→ **Problem requirements**: Print, exactly as written, the line in the entries below that contains "This screenshot has width=2058, height=1157." and every line after it up to and including the last. Omit pictures.

══ Records to process ══

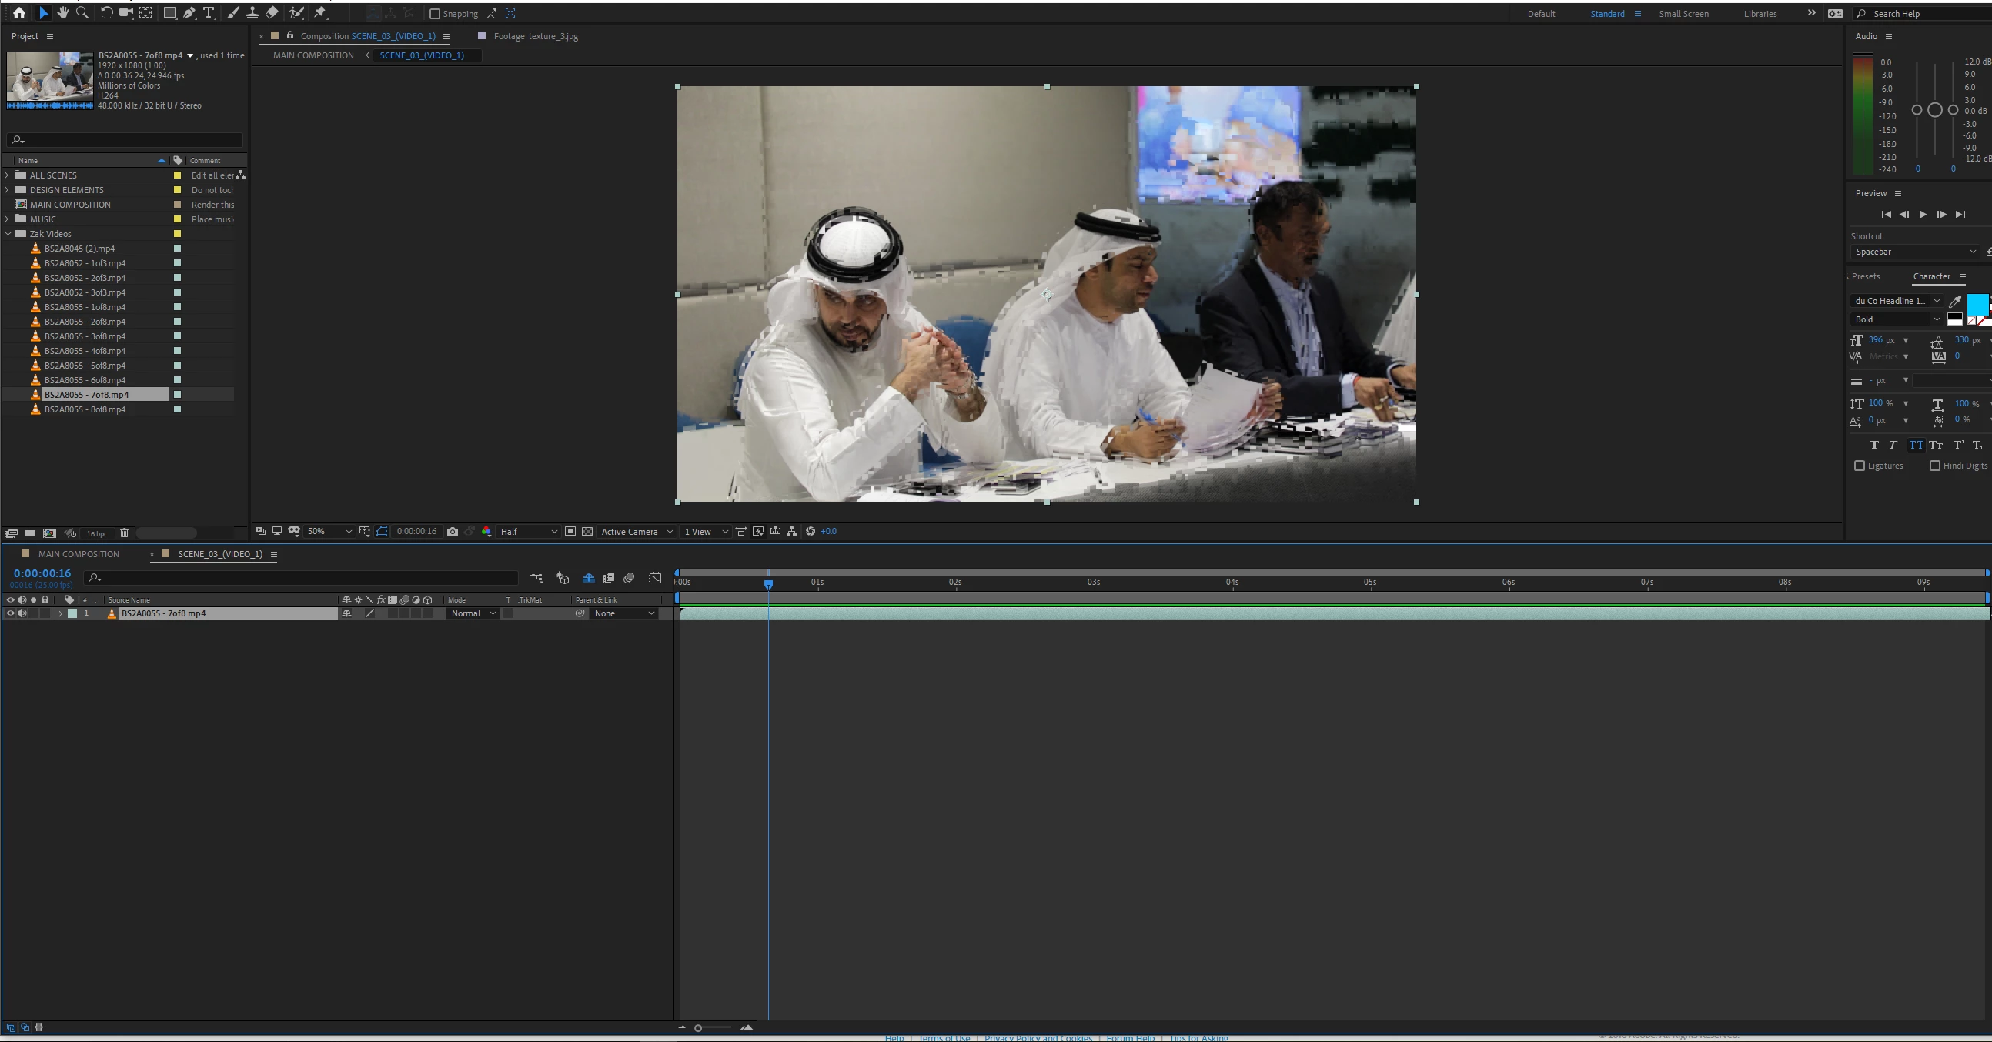Viewport: 1992px width, 1042px height.
Task: Switch to the Libraries workspace
Action: [x=1760, y=13]
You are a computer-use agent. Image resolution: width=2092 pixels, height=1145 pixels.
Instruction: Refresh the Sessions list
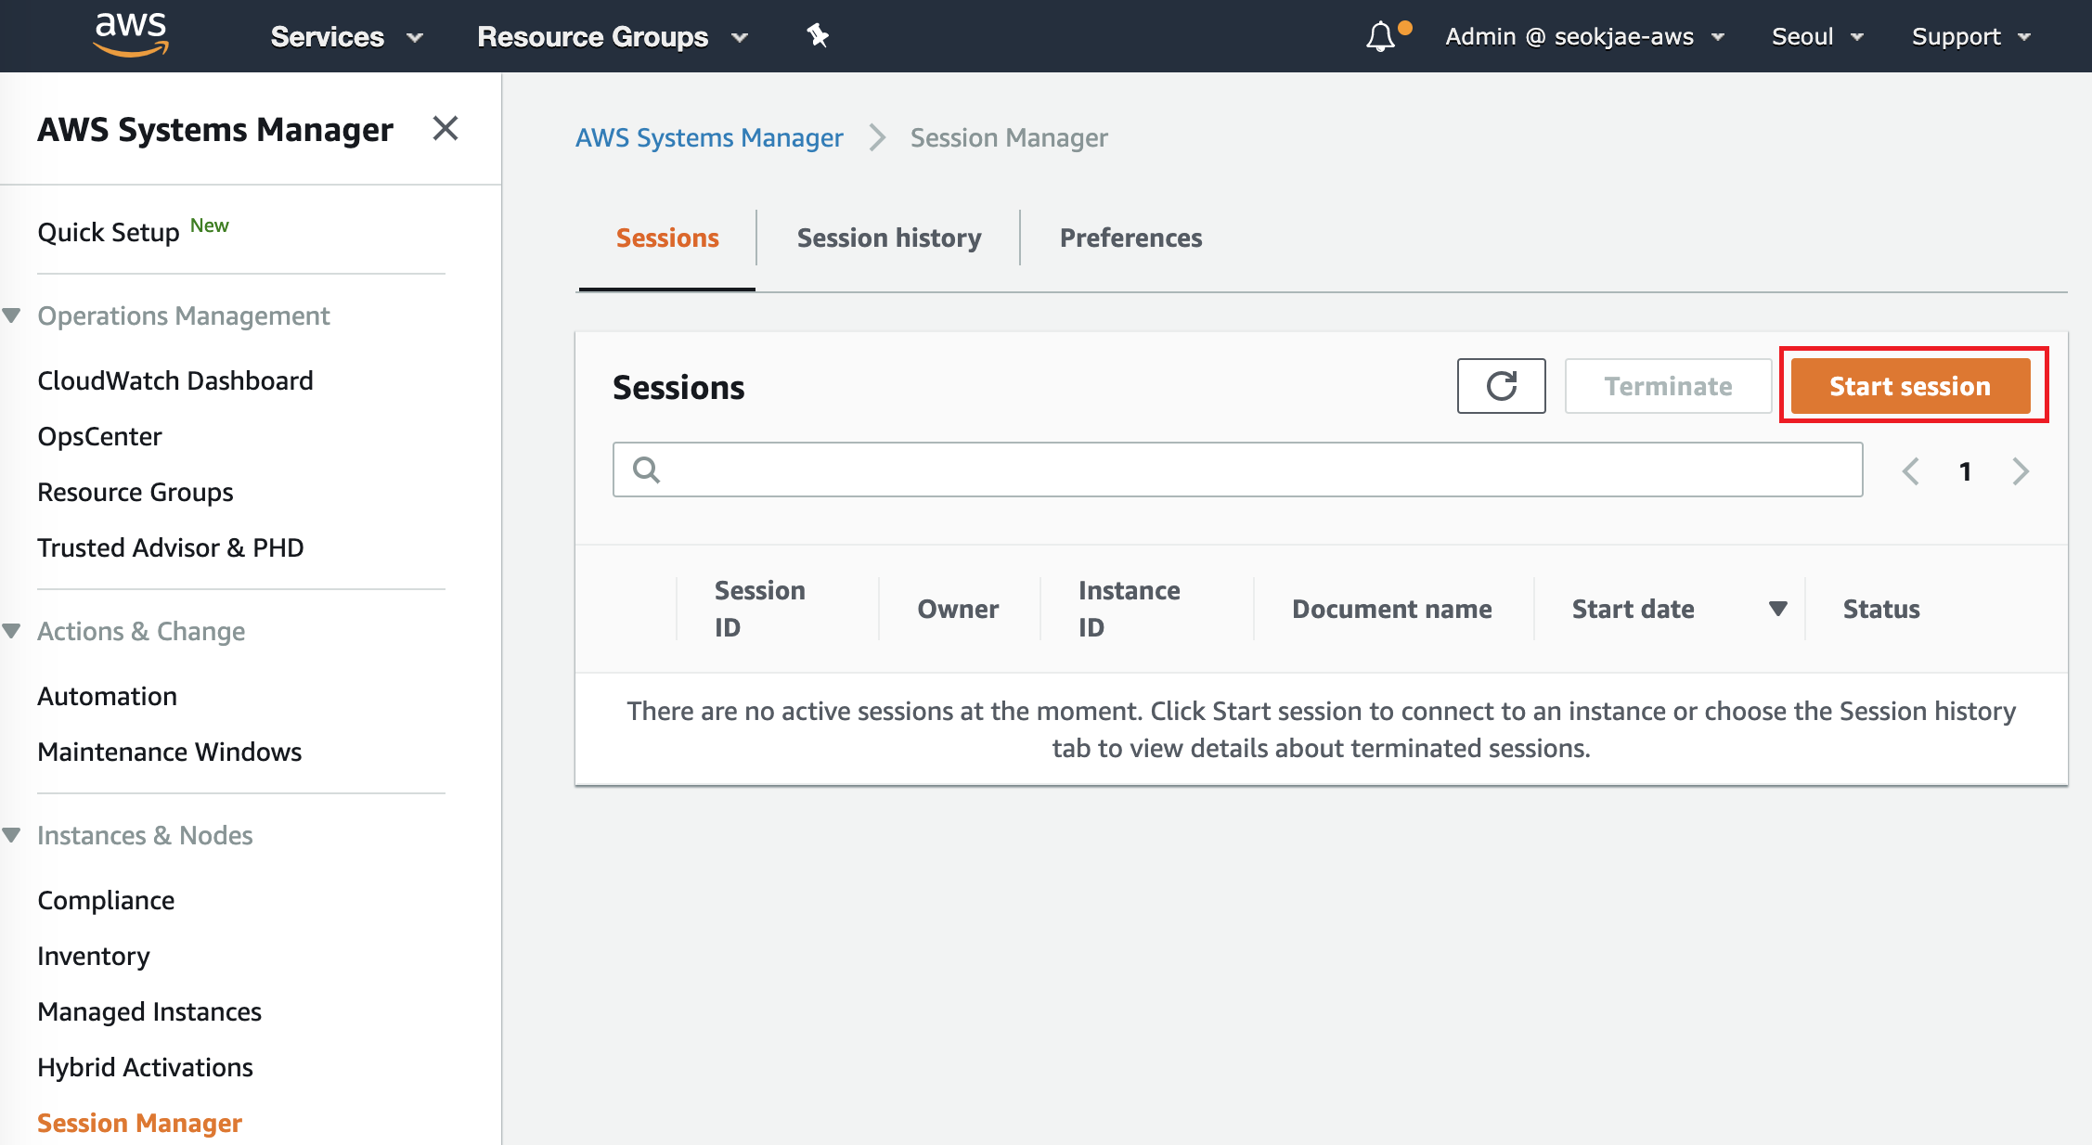tap(1501, 386)
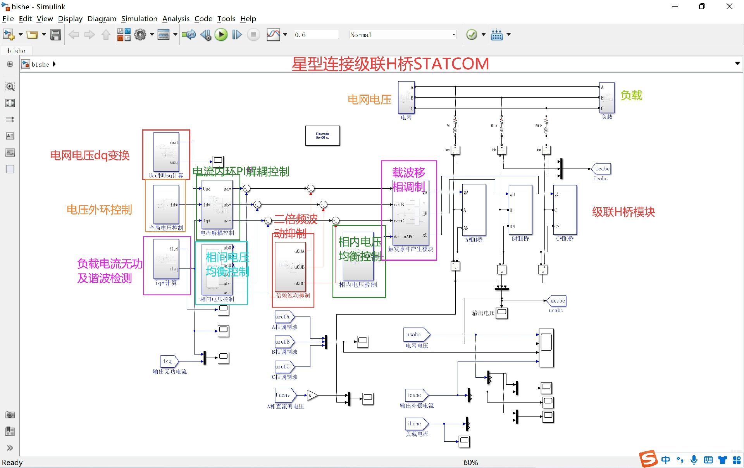Expand palette with double chevron icon
Screen dimensions: 744x468
click(10, 448)
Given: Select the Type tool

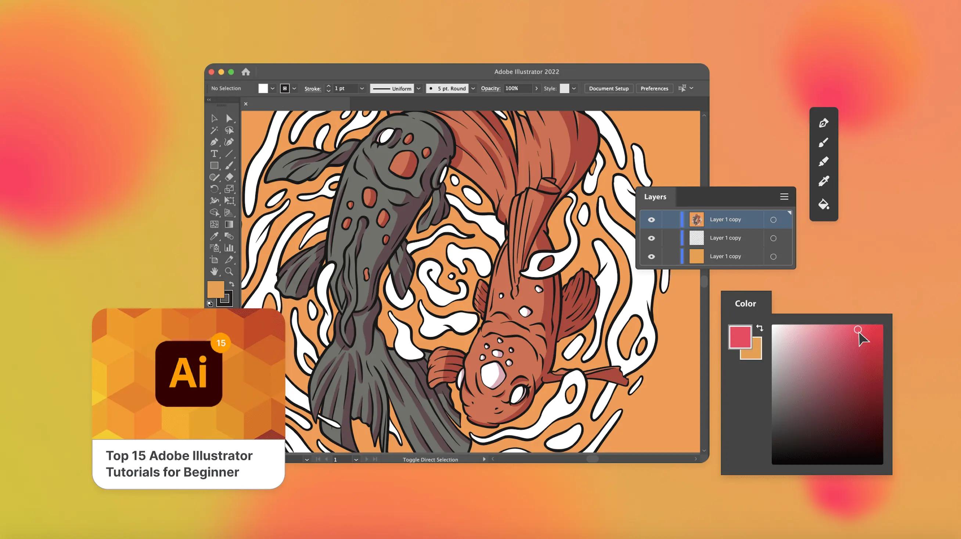Looking at the screenshot, I should click(214, 154).
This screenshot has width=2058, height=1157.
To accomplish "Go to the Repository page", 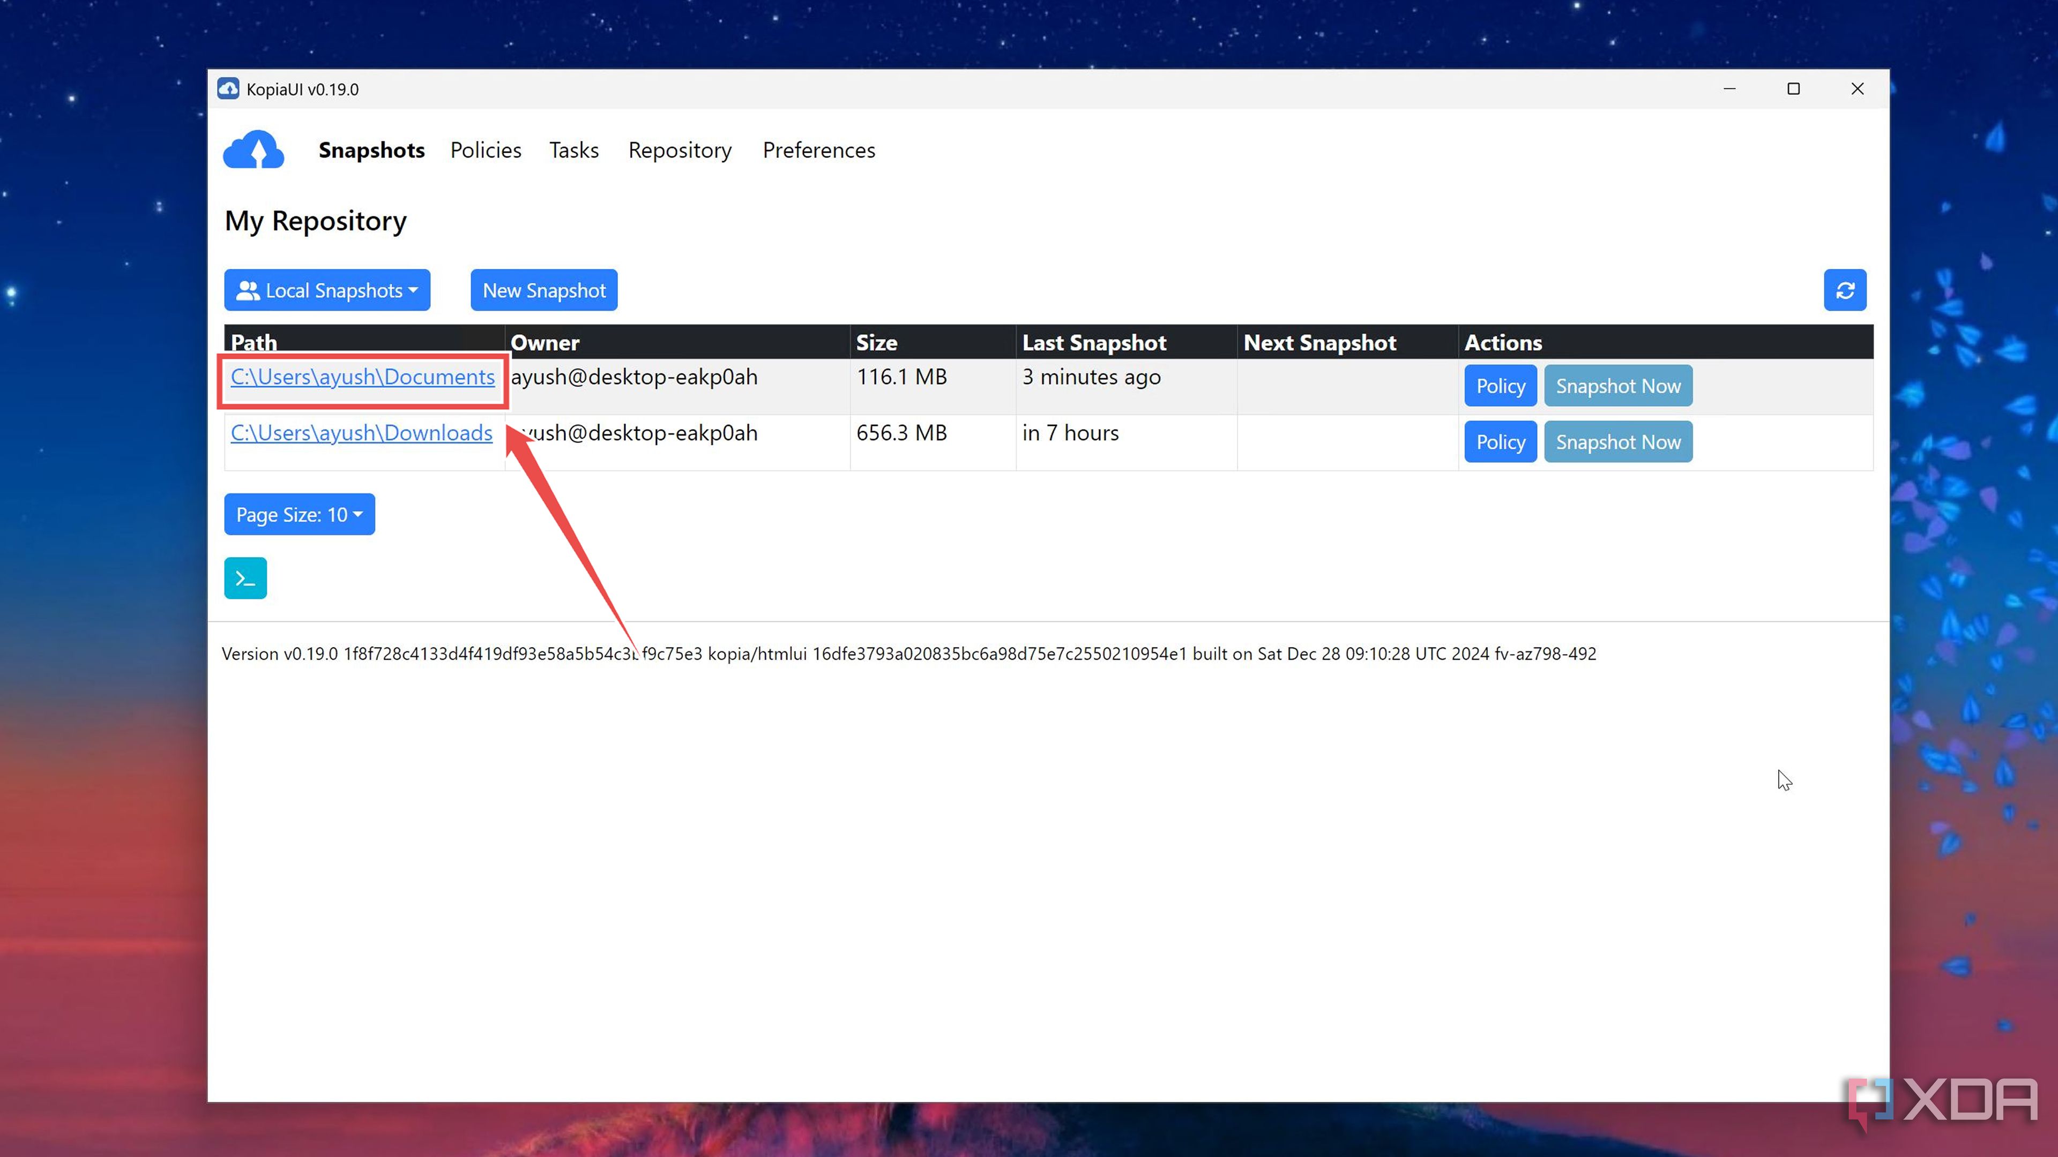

═══

→ **Expected answer**:
This screenshot has width=2058, height=1157.
To accomplish "Go to the Repository page", 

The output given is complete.